### INPUT DATA:
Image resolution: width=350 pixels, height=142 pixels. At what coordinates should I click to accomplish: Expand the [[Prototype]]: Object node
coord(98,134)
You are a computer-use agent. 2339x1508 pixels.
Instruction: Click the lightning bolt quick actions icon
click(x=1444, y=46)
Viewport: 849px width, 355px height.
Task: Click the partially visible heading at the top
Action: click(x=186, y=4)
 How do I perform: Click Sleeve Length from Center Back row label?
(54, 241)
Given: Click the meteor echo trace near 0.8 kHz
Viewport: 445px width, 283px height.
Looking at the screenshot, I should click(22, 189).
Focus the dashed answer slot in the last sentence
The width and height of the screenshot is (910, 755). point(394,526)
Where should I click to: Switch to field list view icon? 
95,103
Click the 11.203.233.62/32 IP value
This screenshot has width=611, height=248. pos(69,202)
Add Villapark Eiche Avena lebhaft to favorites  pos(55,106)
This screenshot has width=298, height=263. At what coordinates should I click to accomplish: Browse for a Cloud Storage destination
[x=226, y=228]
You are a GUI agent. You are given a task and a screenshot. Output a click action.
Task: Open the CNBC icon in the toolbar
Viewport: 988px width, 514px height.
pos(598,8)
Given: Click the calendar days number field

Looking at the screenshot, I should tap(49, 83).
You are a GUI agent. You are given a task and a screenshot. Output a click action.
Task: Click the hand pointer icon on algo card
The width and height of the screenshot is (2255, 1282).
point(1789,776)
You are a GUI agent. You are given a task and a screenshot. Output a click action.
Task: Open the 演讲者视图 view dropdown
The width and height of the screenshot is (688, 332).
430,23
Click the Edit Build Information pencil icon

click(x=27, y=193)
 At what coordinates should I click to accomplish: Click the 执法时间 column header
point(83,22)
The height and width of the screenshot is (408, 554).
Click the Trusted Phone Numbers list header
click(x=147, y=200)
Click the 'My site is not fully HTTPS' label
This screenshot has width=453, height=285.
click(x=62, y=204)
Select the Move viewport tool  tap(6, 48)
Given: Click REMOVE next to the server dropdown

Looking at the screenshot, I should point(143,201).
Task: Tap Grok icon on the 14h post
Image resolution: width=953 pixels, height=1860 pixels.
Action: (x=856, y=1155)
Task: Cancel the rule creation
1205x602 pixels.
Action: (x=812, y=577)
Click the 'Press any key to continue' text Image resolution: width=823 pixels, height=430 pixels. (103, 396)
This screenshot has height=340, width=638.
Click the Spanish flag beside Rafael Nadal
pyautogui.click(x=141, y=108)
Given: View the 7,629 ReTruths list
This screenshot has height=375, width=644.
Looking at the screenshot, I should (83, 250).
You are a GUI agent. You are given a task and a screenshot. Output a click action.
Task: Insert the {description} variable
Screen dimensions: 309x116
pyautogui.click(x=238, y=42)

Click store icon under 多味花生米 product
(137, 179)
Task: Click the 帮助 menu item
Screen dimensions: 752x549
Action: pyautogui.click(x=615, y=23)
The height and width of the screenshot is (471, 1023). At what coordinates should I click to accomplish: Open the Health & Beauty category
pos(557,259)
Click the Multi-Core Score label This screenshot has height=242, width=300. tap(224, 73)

### TASK STATEMENT:
Each line of the material should be repeated exactly as it reads.

### RESPONSE BELOW:
Image resolution: width=350 pixels, height=142 pixels. At what coordinates should I click to accomplish: Expand the [[Prototype]]: Object node
coord(98,134)
You are a computer-use agent. 2339x1508 pixels.
Instruction: Click the lightning bolt quick actions icon
click(x=1444, y=46)
Viewport: 849px width, 355px height.
Task: Click the partially visible heading at the top
Action: click(x=186, y=4)
 How do I perform: Click Sleeve Length from Center Back row label?
(54, 241)
Given: Click the meteor echo trace near 0.8 kHz
Viewport: 445px width, 283px height.
Looking at the screenshot, I should click(22, 189).
Focus the dashed answer slot in the last sentence
The width and height of the screenshot is (910, 755). point(394,526)
Where should I click to: Switch to field list view icon? 
95,103
Click the 11.203.233.62/32 IP value
This screenshot has width=611, height=248. pos(69,202)
Add Villapark Eiche Avena lebhaft to favorites  pos(55,106)
This screenshot has width=298, height=263. At what coordinates should I click to accomplish: Browse for a Cloud Storage destination
[x=226, y=228]
You are a GUI agent. You are given a task and a screenshot. Output a click action.
Task: Open the CNBC icon in the toolbar
Viewport: 988px width, 514px height.
pos(598,8)
Given: Click the calendar days number field

Looking at the screenshot, I should tap(49, 83).
You are a GUI agent. You are given a task and a screenshot. Output a click action.
Task: Click the hand pointer icon on algo card
The width and height of the screenshot is (2255, 1282).
point(1789,776)
You are a GUI agent. You are given a task and a screenshot. Output a click action.
Task: Open the 演讲者视图 view dropdown
The width and height of the screenshot is (688, 332).
430,23
Click the Edit Build Information pencil icon

click(x=27, y=193)
 At what coordinates should I click to accomplish: Click the 执法时间 column header
point(83,22)
The height and width of the screenshot is (408, 554).
Click the Trusted Phone Numbers list header
click(x=147, y=200)
Click the 'My site is not fully HTTPS' label
This screenshot has width=453, height=285.
click(x=62, y=204)
Select the Move viewport tool  tap(6, 48)
Given: Click REMOVE next to the server dropdown

Looking at the screenshot, I should point(143,201).
Task: Tap Grok icon on the 14h post
Image resolution: width=953 pixels, height=1860 pixels.
Action: (x=856, y=1155)
Task: Cancel the rule creation
1205x602 pixels.
Action: (x=812, y=577)
Click the 'Press any key to continue' text Image resolution: width=823 pixels, height=430 pixels. (103, 396)
This screenshot has height=340, width=638.
Click the Spanish flag beside Rafael Nadal
pyautogui.click(x=141, y=108)
Given: View the 7,629 ReTruths list
This screenshot has height=375, width=644.
Looking at the screenshot, I should (83, 250).
You are a GUI agent. You are given a task and a screenshot. Output a click action.
Task: Insert the {description} variable
Screen dimensions: 309x116
pyautogui.click(x=238, y=42)

Click store icon under 多味花生米 product
(137, 179)
Task: Click the 帮助 menu item
Screen dimensions: 752x549
Action: pyautogui.click(x=615, y=23)
The height and width of the screenshot is (471, 1023). At what coordinates should I click to accomplish: Open the Health & Beauty category
pos(557,259)
Click the Multi-Core Score label This screenshot has height=242, width=300. tap(224, 73)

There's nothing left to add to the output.